Truck, Barter, and Exchange

By Kevin

Much of what I have read lately references the words of Adam Smith that inspired this blog's name.

THIS division of labour, from which so many advantages are derived, is not originally the effect of any human wisdom, which foresees and intends that general opulence to which it gives occasion. It is the necessary, though very slow and gradual consequence of a certain propensity in human nature which has in view no such extensive utility; the propensity to truck, barter, and exchange one thing for another.

Adam Smith - An Enquiry into the Nature and Causes of the Wealth of Nations. 1776. Book I, Chapter 2


In his 1964 SEA address, What Should Economists Do? ($) James Buchanan quotes Smith's text, and get's right to it:
Somewhat surprisingly, it seems to me, the relevance and the significance of this "propensity to truck, barter, and exchange" has been overlooked in most of the exegetical treatments of Smith's work. But surely here is his answer to what economics or political economy is all about.

Economists "should" concentrate their attention on a particular form of human activity, and upon the various insitutional arrangements that arise as a result of this form of activity. Man's behavior in the market relationship, reflecting the propensity to truck and barter, and the manifold variations in structure that this relationship can take; these are the proper subjects for the economist's study.

In other words, study what people do to make economic activity successful. Notice that Buchanan cuts off "exchange" for rhetorical effect. I've noticed that many others routinely do this.

For example, Deidre McCloskey, in "What Would Jesus Spend?" from last year:

The desires of people who followed Jesus--or Mohammad or Amos, or for that matter Buddha--might well become different from those they typically now indulge. But that doesn't change how the system would work best. It would get the high-speed presses for printing Bibles by fostering a system of private property in which people's ideas and their labor seek their best employment in printing--what the blessed Adam Smith called the "simple and obvious system of natural liberty." And it would get the airplanes to Yosemite by allowing alert consumers to seek reasonable deals in travel, what Smith called the propensity to truck and barter.
While writing in Reason Dr. McCloskey uses the full quote:
Dickering, or as Adam Smith put it, "the propensity to truck, barter, and exchange one thing for another" is "a necessary consequence of the faculty of reason and of speech." Smith was vividly aware of the faculty of speech, but nonetheless confined his system to the more behavioral and observable and quantitative division of labor.

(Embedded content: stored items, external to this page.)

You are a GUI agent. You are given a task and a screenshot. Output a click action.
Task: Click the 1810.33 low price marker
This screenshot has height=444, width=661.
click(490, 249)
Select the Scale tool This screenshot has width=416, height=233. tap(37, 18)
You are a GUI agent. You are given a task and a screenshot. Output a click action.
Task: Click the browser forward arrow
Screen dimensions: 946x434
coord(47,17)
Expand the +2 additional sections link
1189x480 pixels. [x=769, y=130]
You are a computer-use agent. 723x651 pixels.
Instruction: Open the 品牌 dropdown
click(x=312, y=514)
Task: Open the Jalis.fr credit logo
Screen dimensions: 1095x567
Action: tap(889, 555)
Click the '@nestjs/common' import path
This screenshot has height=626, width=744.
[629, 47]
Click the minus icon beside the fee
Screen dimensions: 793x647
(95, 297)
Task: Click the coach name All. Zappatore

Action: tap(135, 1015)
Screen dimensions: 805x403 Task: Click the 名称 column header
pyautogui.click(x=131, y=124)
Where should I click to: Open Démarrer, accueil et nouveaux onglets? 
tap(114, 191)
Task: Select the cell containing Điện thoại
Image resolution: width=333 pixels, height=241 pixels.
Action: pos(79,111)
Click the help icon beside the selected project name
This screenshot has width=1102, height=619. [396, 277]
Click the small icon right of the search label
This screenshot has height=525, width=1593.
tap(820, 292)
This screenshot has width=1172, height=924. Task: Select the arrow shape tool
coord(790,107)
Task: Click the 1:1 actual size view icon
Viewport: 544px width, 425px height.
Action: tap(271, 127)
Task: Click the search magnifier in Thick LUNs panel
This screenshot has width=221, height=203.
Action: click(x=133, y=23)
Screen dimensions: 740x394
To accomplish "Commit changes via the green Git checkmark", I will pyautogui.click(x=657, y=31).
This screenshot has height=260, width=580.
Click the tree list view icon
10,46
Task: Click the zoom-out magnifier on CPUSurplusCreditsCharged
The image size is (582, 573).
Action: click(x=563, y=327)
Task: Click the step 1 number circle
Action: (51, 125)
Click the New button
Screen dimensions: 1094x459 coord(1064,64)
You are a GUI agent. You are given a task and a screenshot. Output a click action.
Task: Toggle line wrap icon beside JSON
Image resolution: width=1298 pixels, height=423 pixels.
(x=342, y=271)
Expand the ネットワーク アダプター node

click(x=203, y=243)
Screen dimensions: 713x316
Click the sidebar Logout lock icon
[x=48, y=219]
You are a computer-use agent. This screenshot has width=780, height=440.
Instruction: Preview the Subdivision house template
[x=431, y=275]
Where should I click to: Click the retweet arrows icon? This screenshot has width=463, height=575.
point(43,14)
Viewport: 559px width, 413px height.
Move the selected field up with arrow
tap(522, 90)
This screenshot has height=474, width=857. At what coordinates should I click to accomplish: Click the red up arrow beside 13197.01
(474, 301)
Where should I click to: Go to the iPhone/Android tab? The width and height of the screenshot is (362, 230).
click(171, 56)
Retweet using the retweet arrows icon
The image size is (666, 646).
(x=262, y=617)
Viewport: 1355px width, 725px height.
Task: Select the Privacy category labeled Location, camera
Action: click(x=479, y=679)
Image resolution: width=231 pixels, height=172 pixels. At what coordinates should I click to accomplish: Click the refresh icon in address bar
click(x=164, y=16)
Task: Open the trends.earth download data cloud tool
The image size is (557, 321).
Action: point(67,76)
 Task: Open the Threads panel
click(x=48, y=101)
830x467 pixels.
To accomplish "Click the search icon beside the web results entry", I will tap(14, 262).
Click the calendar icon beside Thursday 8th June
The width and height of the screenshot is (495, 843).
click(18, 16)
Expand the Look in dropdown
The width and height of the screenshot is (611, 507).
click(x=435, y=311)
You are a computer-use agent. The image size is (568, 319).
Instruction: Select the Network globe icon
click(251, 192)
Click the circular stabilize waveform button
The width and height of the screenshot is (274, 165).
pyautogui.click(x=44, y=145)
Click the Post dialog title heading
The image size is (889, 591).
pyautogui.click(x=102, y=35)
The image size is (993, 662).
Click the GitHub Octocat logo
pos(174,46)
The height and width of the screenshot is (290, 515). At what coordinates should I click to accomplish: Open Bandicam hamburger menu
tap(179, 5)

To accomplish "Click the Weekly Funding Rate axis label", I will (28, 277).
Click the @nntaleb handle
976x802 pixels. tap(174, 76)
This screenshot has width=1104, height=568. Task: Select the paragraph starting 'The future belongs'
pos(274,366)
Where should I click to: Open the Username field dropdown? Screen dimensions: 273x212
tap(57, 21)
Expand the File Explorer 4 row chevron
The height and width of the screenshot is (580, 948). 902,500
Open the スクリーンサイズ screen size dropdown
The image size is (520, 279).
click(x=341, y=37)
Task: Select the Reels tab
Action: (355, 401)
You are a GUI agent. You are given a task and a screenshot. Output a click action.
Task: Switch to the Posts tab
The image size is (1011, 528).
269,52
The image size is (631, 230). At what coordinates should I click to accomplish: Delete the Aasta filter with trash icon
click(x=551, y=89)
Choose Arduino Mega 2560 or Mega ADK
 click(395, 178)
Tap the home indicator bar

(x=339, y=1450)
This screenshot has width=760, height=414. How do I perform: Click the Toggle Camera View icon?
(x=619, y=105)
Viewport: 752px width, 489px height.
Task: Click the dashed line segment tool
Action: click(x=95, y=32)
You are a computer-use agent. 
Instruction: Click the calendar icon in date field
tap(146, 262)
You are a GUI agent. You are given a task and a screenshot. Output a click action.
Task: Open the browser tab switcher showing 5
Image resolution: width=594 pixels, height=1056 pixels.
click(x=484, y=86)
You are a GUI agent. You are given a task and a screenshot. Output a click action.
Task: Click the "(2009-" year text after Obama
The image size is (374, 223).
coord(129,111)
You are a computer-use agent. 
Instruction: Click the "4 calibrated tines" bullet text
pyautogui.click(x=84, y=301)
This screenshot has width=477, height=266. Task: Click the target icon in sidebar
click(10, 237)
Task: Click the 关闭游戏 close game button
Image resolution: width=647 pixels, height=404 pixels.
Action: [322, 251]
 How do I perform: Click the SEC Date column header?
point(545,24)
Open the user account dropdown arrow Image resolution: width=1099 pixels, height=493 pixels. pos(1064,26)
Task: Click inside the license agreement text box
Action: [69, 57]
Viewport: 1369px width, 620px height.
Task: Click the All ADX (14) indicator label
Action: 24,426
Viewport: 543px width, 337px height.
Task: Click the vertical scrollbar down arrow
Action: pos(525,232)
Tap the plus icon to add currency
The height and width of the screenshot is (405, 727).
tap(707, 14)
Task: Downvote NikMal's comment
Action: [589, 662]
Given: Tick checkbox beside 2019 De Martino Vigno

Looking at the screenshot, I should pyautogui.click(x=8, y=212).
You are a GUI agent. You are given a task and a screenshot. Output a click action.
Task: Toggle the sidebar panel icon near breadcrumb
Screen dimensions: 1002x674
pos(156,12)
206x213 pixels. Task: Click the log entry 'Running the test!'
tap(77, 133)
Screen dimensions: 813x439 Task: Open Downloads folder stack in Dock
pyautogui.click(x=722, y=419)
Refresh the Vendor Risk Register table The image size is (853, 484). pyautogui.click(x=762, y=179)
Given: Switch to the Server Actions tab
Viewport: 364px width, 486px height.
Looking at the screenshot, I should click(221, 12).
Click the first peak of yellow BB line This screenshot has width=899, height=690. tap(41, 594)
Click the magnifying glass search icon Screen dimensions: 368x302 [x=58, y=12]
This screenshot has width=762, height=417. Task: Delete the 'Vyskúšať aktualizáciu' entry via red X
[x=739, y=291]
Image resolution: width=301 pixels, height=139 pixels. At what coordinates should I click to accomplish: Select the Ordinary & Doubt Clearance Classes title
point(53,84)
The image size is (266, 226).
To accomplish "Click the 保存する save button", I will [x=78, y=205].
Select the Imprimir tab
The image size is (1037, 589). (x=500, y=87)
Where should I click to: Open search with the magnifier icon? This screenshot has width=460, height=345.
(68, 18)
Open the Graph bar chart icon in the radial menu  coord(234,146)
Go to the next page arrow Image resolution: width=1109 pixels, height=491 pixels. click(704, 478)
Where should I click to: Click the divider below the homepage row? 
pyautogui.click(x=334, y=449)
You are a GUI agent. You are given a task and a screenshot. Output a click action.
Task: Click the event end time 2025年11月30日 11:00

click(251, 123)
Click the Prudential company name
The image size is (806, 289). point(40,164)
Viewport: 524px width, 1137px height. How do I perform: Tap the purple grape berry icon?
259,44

Hayek, who first came upon the idea (Smith’s and the inklings of his own) when attempting during the Great War to lead men in an Austrian brigade speaking a dozen different languages, nonetheless confined his extension of Smith to the division of information.
Via AL Daily, we now find Gavin Kennedy using the phrase to describe what Adam Smith really meant:
He saw society as becoming naturally harmonious through the intense dependence of each person on the labour of every other person and taught that the propensity to "truck, barter and exchange" led to people serving their own interests best by serving the interests of others from whom they needed daily necessities.

That is his true legacy, the melding of his moral sentiments with liberty, justice and his economics. It is time his legacy was claimed back.

As I wrote last year, I still think a closer, scholarly look at why Smith uses all three words is warranted.

Comments


Gavin Kennedy wrote:

"This makes sense, since we know now that trade occurs when values are divergent, which in a world of asymmetry leads to an unequal distribution of the surplus. Think about it; if values were equal, would you trade? No, you would trade only when you value something else more than what you have, and vice-versa."

Following your comments, I welcome the challenge to incite a scholarly look at this famous passage. I have wondered for many months why you clipped Smith's words for your Blog title. Interpretations of this passage feature strongly in my book "Adam Smith's Lost Legacy", chapters 22-24, (Palgrave Macmillan, 2005).

Exchange does not require an equality in an exchange transaction and nor should it imply a fraud by either party. We negotiate because at the moment of the transaction both parties value the items in exchange differently. Inter-personal comparisons of utility are neither possible nor necessary. Each person offers in exchange that which is valued less for what is valued more. Your gain is not my loss; my gain is not yours.
This is central to Smith's legacy in "Wealth of Nations" and in "Moral Sentiements".